The flight was boarded again two hours later and there were new captain on the helm. The previous one had been taken on a police car from the plane based on the passenger reports on the Finnish media.
The Finnair rules prohibits crew drinking any alcohol 12 hours before their flight and company has zero tolerance towards being under influence. The captain had blown 1.5 during the breathalyzer test that police had conducted on the spot. The legal limit in Finland for the cockpit is the same as operating a motor vehicle that is 0.5.
Finnair has issued a press release in Finnish where they state that the employment with the said captain has been terminated per company policy. Finnair communications director doesn’t recall similar incident ever happening previously with the airline.
There appears to be, however, a case back in 2004 from the UK where Finnair captain was over the limit. Here’s an excerpt from the Telegraph (access the piece here):
Heikki Tallila, 51, from Finland, was almost two and a half times the legal alcohol limit for a pilot when he was arrested in the cockpit of a Boeing 757 on August 23. He is the first pilot to be sentenced under new legislation introduced in March which gives police powers to breathalyse aircrew suspected of drink-flying.

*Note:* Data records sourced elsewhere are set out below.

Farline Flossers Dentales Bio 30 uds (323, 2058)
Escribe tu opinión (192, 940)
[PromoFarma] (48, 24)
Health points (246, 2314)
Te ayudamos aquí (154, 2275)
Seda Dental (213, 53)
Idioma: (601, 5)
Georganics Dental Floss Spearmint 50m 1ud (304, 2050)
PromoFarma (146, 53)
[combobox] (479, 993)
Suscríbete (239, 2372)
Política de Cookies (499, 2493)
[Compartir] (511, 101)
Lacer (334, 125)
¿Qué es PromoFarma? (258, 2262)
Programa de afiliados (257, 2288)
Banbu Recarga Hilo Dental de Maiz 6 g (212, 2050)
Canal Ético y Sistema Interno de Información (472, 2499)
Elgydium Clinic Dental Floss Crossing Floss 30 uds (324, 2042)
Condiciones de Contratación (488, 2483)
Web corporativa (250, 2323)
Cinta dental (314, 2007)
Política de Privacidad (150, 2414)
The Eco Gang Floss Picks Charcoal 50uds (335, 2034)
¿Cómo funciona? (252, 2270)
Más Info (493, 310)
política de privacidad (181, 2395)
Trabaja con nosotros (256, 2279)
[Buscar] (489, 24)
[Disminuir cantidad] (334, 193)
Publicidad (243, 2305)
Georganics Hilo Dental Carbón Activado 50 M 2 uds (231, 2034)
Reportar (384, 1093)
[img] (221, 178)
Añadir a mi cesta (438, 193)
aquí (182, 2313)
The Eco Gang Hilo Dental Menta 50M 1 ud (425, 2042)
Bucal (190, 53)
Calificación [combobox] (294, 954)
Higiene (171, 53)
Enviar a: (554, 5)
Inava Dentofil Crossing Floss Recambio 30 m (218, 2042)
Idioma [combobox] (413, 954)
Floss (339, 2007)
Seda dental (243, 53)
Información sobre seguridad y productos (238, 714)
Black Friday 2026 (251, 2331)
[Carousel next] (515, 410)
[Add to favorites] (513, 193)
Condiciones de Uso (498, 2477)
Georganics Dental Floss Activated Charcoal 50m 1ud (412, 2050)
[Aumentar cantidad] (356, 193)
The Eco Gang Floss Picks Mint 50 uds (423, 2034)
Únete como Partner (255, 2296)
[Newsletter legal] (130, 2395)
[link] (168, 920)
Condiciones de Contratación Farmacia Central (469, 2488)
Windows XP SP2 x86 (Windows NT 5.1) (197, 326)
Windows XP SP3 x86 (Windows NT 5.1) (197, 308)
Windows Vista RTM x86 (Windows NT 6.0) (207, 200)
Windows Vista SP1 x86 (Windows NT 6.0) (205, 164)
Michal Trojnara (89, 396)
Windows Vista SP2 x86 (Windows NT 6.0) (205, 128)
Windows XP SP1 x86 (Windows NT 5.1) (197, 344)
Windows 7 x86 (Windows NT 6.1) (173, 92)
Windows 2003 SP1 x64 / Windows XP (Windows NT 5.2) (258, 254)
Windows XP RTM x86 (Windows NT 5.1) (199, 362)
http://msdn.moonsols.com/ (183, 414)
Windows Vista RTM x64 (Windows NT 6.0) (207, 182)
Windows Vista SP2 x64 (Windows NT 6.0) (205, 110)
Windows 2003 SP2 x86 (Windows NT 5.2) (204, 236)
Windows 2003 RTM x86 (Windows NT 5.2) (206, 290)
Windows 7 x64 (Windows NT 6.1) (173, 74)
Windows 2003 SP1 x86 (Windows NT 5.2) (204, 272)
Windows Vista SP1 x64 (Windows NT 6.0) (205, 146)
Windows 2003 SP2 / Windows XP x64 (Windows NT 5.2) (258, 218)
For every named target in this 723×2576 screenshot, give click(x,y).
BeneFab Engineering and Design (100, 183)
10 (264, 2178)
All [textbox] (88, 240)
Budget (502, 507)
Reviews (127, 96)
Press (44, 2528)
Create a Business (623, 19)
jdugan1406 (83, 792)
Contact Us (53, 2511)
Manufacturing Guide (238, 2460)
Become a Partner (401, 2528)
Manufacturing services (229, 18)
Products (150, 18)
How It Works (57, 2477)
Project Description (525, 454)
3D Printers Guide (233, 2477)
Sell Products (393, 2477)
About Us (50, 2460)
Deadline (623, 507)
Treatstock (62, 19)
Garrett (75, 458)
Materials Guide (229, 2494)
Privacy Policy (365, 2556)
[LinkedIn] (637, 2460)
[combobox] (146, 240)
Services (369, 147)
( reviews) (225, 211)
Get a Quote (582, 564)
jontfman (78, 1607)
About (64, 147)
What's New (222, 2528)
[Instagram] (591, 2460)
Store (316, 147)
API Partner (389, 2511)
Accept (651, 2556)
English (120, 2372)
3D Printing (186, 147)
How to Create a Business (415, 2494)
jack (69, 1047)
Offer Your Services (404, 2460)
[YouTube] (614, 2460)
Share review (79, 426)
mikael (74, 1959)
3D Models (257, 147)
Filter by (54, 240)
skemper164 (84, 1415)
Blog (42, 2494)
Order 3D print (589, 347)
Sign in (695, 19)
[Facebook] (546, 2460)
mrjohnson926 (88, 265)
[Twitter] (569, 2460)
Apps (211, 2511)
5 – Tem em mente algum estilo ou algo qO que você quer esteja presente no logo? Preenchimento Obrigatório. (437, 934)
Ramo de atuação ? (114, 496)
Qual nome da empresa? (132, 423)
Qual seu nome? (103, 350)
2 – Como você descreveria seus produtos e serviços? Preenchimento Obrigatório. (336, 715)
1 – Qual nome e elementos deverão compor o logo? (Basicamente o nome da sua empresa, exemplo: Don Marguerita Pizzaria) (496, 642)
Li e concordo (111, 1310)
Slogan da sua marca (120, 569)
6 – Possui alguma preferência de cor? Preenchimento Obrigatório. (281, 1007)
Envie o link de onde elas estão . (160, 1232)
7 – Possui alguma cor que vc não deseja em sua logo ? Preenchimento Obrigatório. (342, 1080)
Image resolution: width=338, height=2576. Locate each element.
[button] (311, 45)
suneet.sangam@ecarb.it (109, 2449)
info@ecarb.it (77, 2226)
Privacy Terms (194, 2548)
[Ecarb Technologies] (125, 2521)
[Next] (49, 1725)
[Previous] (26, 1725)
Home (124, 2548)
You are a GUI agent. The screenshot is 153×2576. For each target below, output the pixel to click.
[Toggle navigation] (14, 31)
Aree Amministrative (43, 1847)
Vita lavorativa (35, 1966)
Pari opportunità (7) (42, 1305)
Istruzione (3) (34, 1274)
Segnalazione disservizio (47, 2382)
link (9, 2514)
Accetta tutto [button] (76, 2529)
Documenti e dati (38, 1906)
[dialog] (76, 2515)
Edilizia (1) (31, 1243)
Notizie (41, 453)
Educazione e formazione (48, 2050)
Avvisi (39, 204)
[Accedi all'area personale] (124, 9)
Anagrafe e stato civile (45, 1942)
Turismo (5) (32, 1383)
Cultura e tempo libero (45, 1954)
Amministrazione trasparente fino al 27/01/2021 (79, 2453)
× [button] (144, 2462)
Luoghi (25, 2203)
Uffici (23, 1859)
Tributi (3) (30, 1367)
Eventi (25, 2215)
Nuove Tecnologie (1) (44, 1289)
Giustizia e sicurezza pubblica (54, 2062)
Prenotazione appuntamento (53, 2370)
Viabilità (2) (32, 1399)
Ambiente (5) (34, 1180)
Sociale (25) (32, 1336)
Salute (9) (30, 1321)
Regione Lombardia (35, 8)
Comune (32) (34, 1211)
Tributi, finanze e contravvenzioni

The court was told Talila had drunk up to seven glasses of wine and a glass of beer before he was due to pilot the jet to Dalaman in Turkey. A blood test found he had 49mg of alcohol per 100ml of blood. The legal cutoff for a pilot is 20mg – 60mg less than the drink-drive limit.
The court heard that since his arrest Tallila had been sacked from his £100,000-a-year job as a pilot with Finnair, where he had worked for 25 years.
Good that the other crew or airport employees reported the captain before the flight took off.
I just don’t get it. There is no downside for a captain to call in sick if they are under the influence (whatever the excuse). Someone must have been drinking heavily if they are three times over the legal limit. Why risk very good and high paying job?
There have been quite a few cases recently where airline employees have been caught with alcohol. There was this BA captain (read more here) and flight attendant from the same airline that went binge drinking miniature bottles during a flight from Singapore (read more here).
Perhaps airline should pay more attention to the substance abuse issues among their workforce? I don’t think that these are isolated incidents.